TO DO
Copy out every record exactly.

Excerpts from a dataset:
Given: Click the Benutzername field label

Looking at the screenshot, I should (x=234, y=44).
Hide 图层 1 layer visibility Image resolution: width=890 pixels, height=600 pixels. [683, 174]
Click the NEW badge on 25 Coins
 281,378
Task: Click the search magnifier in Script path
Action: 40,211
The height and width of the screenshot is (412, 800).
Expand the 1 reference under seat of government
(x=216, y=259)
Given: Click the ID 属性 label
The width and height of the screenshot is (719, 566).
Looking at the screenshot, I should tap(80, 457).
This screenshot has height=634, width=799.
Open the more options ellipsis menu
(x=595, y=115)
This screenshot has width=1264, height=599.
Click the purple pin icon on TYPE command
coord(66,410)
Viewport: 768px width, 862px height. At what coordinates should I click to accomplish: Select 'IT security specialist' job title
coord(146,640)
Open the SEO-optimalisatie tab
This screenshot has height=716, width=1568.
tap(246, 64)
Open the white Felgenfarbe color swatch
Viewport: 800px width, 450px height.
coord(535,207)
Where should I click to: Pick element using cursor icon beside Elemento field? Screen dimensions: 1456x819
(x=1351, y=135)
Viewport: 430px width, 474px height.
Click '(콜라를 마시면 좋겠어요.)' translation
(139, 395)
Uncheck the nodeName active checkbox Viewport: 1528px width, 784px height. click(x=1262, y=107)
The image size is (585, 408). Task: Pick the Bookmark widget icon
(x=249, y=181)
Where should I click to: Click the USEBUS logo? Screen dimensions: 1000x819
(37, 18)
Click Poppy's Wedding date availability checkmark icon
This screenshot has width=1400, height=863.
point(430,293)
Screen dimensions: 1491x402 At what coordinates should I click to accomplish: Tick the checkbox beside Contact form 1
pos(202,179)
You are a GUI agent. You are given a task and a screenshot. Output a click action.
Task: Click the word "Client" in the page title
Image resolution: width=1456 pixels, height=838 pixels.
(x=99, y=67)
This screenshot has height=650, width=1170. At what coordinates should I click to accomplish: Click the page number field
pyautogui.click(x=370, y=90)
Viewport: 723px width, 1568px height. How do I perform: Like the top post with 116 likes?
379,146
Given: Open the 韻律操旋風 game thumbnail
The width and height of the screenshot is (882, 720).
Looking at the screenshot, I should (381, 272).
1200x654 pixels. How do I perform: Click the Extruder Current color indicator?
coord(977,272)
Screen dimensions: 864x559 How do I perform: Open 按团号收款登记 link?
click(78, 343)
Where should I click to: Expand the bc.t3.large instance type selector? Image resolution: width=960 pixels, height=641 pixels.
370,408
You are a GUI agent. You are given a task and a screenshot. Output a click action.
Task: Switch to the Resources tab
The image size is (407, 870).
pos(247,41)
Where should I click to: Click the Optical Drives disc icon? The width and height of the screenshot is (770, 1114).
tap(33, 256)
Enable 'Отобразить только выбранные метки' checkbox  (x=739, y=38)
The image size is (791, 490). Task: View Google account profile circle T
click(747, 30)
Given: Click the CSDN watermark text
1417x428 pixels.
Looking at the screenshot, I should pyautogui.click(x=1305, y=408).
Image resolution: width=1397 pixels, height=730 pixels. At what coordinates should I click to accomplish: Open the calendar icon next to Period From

RESPONSE
Given: Click the Benutzername field label

Looking at the screenshot, I should (x=234, y=44).
Hide 图层 1 layer visibility Image resolution: width=890 pixels, height=600 pixels. [683, 174]
Click the NEW badge on 25 Coins
 281,378
Task: Click the search magnifier in Script path
Action: 40,211
The height and width of the screenshot is (412, 800).
Expand the 1 reference under seat of government
(x=216, y=259)
Given: Click the ID 属性 label
The width and height of the screenshot is (719, 566).
Looking at the screenshot, I should tap(80, 457).
This screenshot has height=634, width=799.
Open the more options ellipsis menu
(x=595, y=115)
This screenshot has width=1264, height=599.
Click the purple pin icon on TYPE command
coord(66,410)
Viewport: 768px width, 862px height. At what coordinates should I click to accomplish: Select 'IT security specialist' job title
coord(146,640)
Open the SEO-optimalisatie tab
This screenshot has height=716, width=1568.
tap(246, 64)
Open the white Felgenfarbe color swatch
Viewport: 800px width, 450px height.
coord(535,207)
Where should I click to: Pick element using cursor icon beside Elemento field? Screen dimensions: 1456x819
(x=1351, y=135)
Viewport: 430px width, 474px height.
Click '(콜라를 마시면 좋겠어요.)' translation
(139, 395)
Uncheck the nodeName active checkbox Viewport: 1528px width, 784px height. click(x=1262, y=107)
The image size is (585, 408). Task: Pick the Bookmark widget icon
(x=249, y=181)
Where should I click to: Click the USEBUS logo? Screen dimensions: 1000x819
(37, 18)
Click Poppy's Wedding date availability checkmark icon
This screenshot has width=1400, height=863.
point(430,293)
Screen dimensions: 1491x402 At what coordinates should I click to accomplish: Tick the checkbox beside Contact form 1
pos(202,179)
You are a GUI agent. You are given a task and a screenshot. Output a click action.
Task: Click the word "Client" in the page title
Image resolution: width=1456 pixels, height=838 pixels.
(x=99, y=67)
This screenshot has height=650, width=1170. At what coordinates should I click to accomplish: Click the page number field
pyautogui.click(x=370, y=90)
Viewport: 723px width, 1568px height. How do I perform: Like the top post with 116 likes?
379,146
Given: Open the 韻律操旋風 game thumbnail
The width and height of the screenshot is (882, 720).
Looking at the screenshot, I should (381, 272).
1200x654 pixels. How do I perform: Click the Extruder Current color indicator?
coord(977,272)
Screen dimensions: 864x559 How do I perform: Open 按团号收款登记 link?
click(78, 343)
Where should I click to: Expand the bc.t3.large instance type selector? Image resolution: width=960 pixels, height=641 pixels.
370,408
You are a GUI agent. You are given a task and a screenshot. Output a click action.
Task: Switch to the Resources tab
The image size is (407, 870).
pos(247,41)
Where should I click to: Click the Optical Drives disc icon? The width and height of the screenshot is (770, 1114).
tap(33, 256)
Enable 'Отобразить только выбранные метки' checkbox  (x=739, y=38)
The image size is (791, 490). Task: View Google account profile circle T
click(747, 30)
Given: Click the CSDN watermark text
1417x428 pixels.
Looking at the screenshot, I should pyautogui.click(x=1305, y=408).
Image resolution: width=1397 pixels, height=730 pixels. At what coordinates should I click to accomplish: Open the calendar icon next to Period From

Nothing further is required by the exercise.